NOAA Weather Radio 2000

The nationwide modernization of the NWS is bringing NOAA Weather Radio 2000 to every forecast office in the country.

With NOAA Weather Radio 2000, forecasts and statements will automatically and instantaneously go straight from the NWS forecaster to the NOAA Weather Radio 2000 and out onto the airways saving 5 to 10 minutes or more. There will be no delay in critical weather information and warnings and even more timely forecast and observations. As soon as we issue a product, it is inserted into broadcast cycle. Also, as soon as product expires, it is gone. This means that the broadcast will always be fresh.

The NOAA Weather Radio 2000 will allow us to program specific products to air at specific times. If you are interested in a specialized product, such as the River Forecast and Summary, you will know exactly when to tune in. This will eliminate the uncertainty of the old deck driven system. It will allow us to make and publicize a broadcast schedule. However, significant warning information will always have a number one priority on NOAA Weather Radio and override normal programming.

NOAA Weather Radio 2000 will directly feed into the Specific Area Message Encoder (SAME) for use by specialized receivers and the new Emergency Alert System (EAS). In the past, warnings and watches where alerted manually. The manual choosing and pressing of a series of buttons could lead to human error causing mistakes in the digital code that is broadcasted. Automation of the manual entry eliminates these errors and speeds up the process of broadcasting the warnings.

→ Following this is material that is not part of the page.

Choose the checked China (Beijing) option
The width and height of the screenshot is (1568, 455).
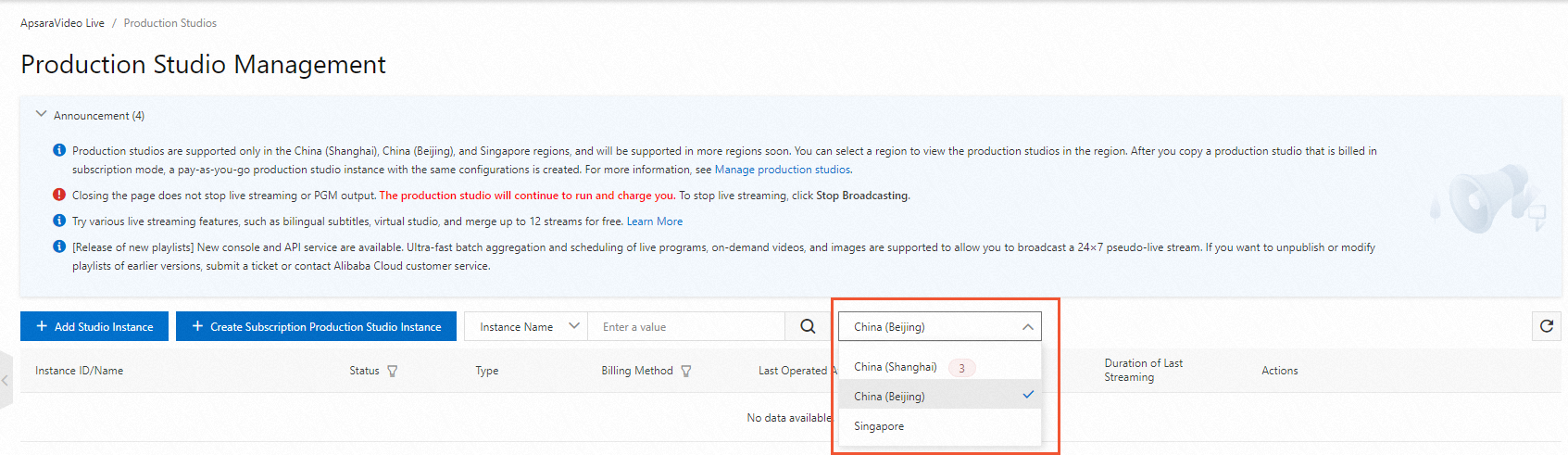889,397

NOAA Weather Radio 2000 offers many benefits as mentioned and allows us to free up staff to focus on the process of detecting severe weather and providing accurate and timely warnings to you. However, NOAA Weather Radio 2000 does use an automated computer voice that will be a noticeable change from our current NOAA Weather Radio broadcasts. It will take some getting use to, especially people who have grown accustomed to hearing our voices over the radio and have come to know us.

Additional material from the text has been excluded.